Narrative Architecture

Communications should center on human storytellers who have participated in or observed the benefits of GI and can give tangible examples. In addition to participants, strong storytellers could be employers, childcare providers, physicians, etc. who can attest to the impact of GI they have seen. This reinforces the who of GI. It’s not “program participants,” it is families, grandparents, people facing medical crises, business owners, etc. A values-based message about human impact can persuade an audience; whereas leading with the policy construct, program eligibility description, or data alone will not draw in new support. Tapping into these universal feelings of economic precarity, caring for loved ones, or a desire to improve one’s life helps audiences understand and support GI.

Tips for Building Narratives:

  • Be specific about the impact. GI helped families fix a water heater, pay off a credit card bill from the pandemic, cover the cost of surgery, or, care for elderly family members.
  • The GI program itself is not the story–its impact on specific people and communities is.
  • Pairing stories with data creatives effective communications.

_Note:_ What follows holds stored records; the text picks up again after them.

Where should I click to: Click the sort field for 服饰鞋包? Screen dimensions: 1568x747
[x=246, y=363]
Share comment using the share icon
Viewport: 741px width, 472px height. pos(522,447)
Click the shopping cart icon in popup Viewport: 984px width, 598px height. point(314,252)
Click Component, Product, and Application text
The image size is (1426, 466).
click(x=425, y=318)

Buttress personal narratives with key data points around economic stability and broader community benefits.
  • Platform additional strong messengers, like non-participant validators who can speak to the benefits of GI for broader community outcomes.
  • The strongest stories are local–they are about people and issues in your community and state.  

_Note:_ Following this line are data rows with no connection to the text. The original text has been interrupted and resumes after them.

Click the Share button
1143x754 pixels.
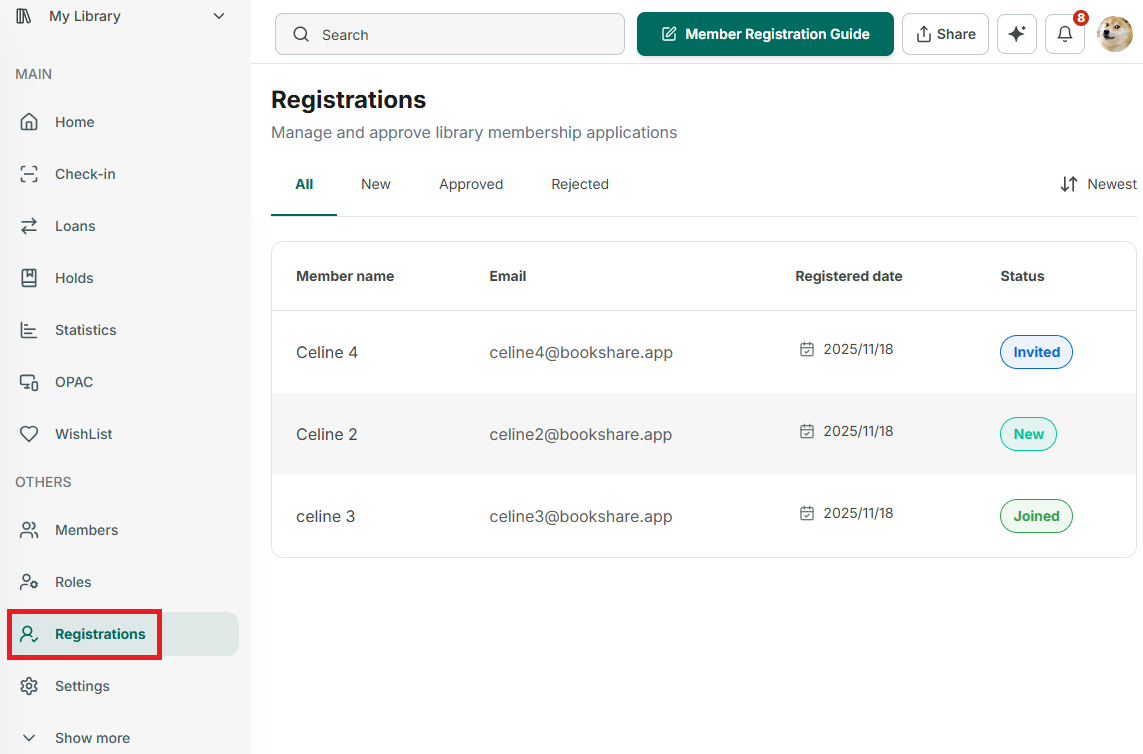coord(945,34)
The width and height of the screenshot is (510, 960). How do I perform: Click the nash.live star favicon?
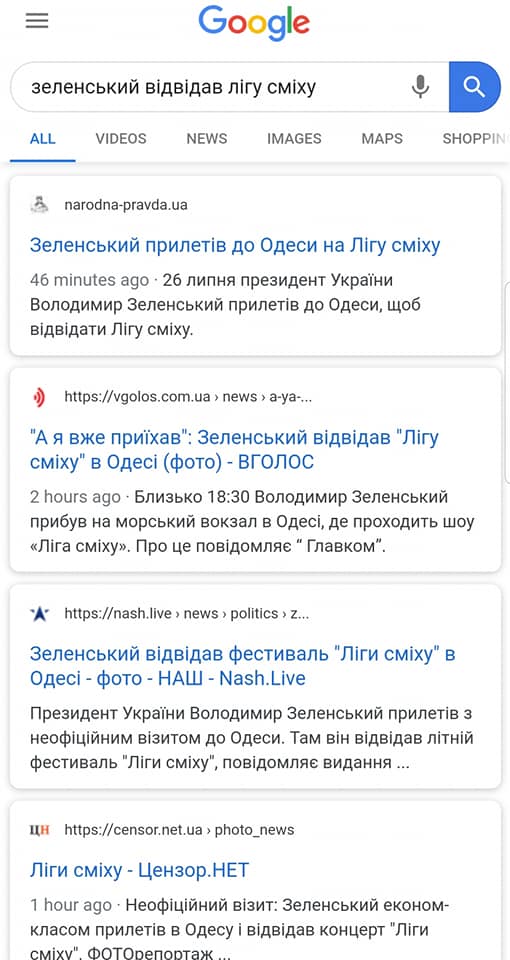(x=40, y=613)
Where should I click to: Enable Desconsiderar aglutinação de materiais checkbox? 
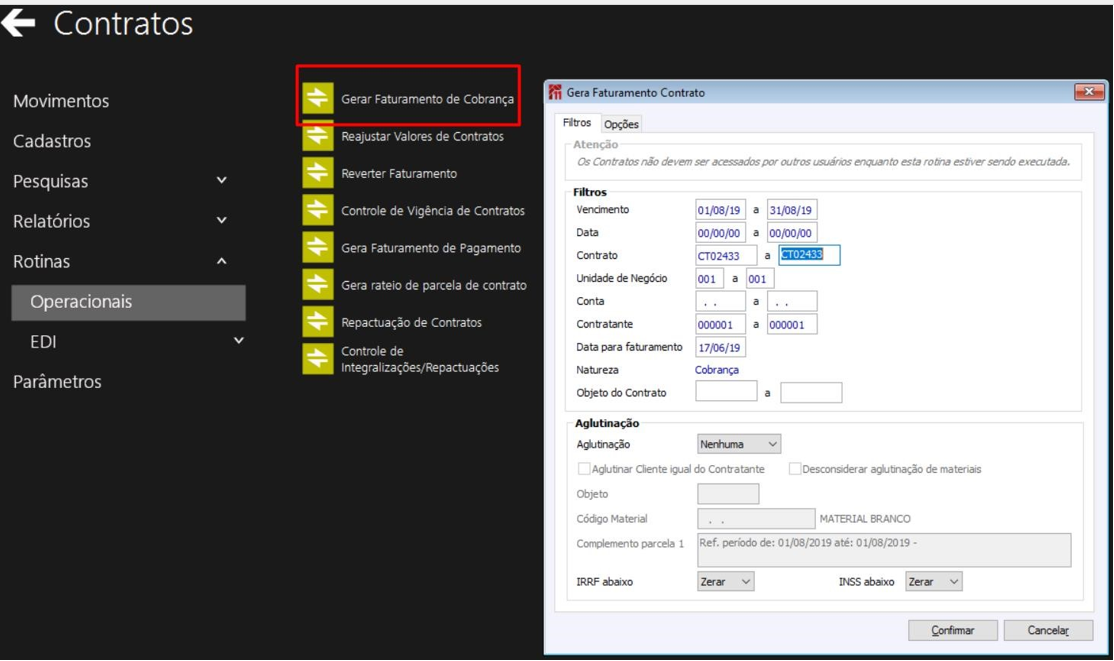coord(794,469)
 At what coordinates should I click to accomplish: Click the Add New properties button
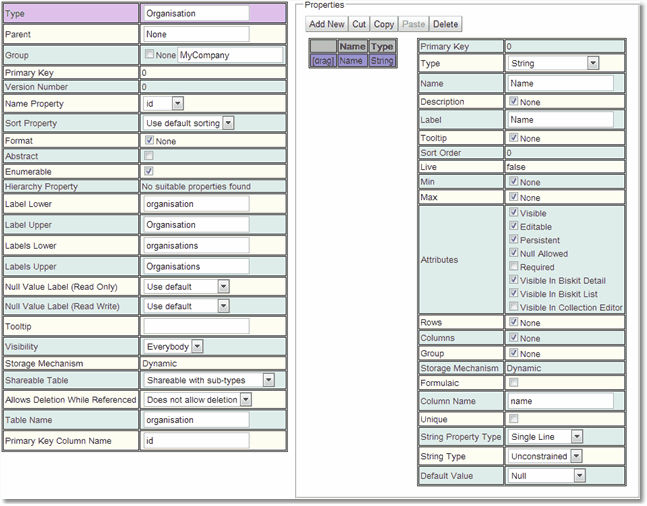[x=326, y=24]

“An effective communications strategy will be hyperlocal.” 

Messaging

Messaging Guidance

An effective communications strategy will be hyperlocal and take each state, city, and unique audience into consideration. Ultimately, there is no one-size-fits-all communication strategy for GI.

Defining Guaranteed Income

To the broader American public, GI is still largely undefined and can be understood in diverse ways. There isn’t shared clarity around the who, what, and where of GI.  Communications are critical to ensure GI/anti-GI sentiment isn’t exclusively partisan and can speak to families across the aisle.

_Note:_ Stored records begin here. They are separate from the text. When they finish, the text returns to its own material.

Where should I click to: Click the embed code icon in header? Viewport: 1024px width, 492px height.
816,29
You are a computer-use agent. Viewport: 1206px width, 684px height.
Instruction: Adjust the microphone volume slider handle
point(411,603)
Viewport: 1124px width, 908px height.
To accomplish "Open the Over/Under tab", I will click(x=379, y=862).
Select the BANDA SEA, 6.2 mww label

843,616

  • Define guaranteed income for the public before it is defined by a politically motivated opposition.
  • The term “guaranteed income” engenders the most support for cash policies.
  • “Guaranteed income” as a frame performs far better in research than “income floor,” “basic income,” “universal basic income,” or language around adjacent concepts, such as “unrestricted cash,” or “anti-poverty program.”

Values-Based Messaging That Resonates

Families Experience a Shared Sense of Economic Precarity and Lack of Economic Mobility

  • While families struggle to afford necessities, GI supports people to meet their needs.
  • While family finances feel unpredictable and costs are rising, GI helps combat instability and steadies our families.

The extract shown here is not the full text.